• [WHAT YOU NEED TO DO]: Starting with the line that holds "You are a computer-use", reproduce each line through the last one of the data, exactly as written. Pictures are not copied.

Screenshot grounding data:
•••••
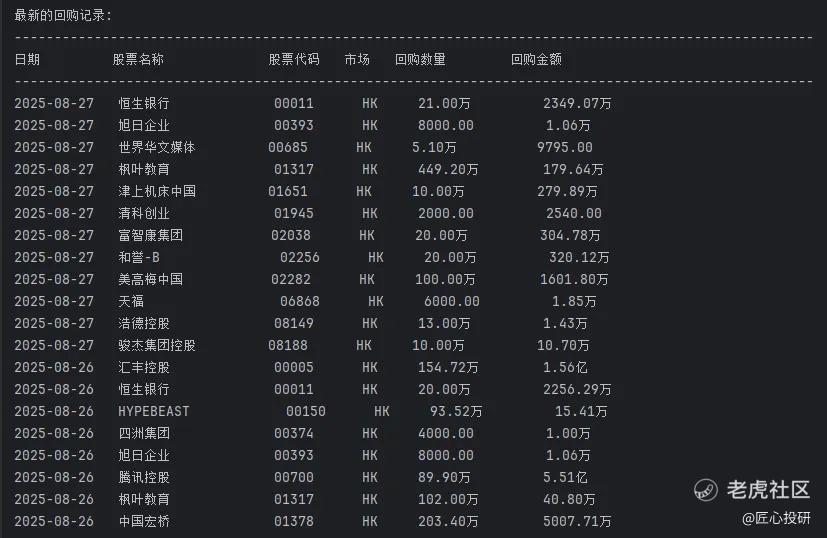Click the 老虎社区 tiger logo icon
Screen dimensions: 827x538
[705, 490]
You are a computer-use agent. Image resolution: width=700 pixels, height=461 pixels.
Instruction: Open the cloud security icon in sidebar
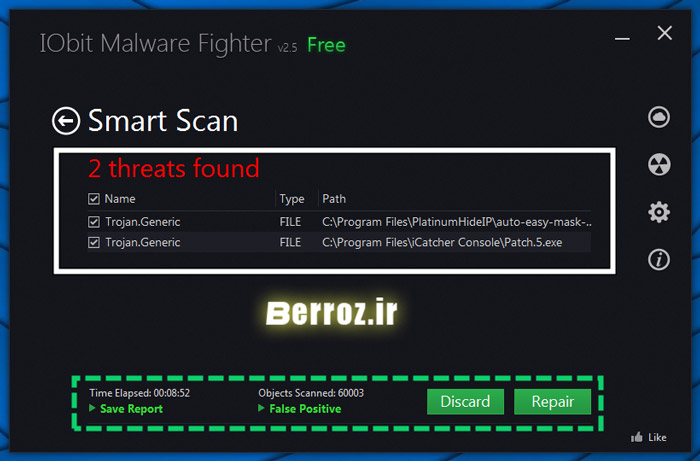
•••••
• [TASK SOLUTION]:
You are a computer-use agent. Image resolution: width=700 pixels, height=461 pixels.
Instruction: Open the cloud security icon in sidebar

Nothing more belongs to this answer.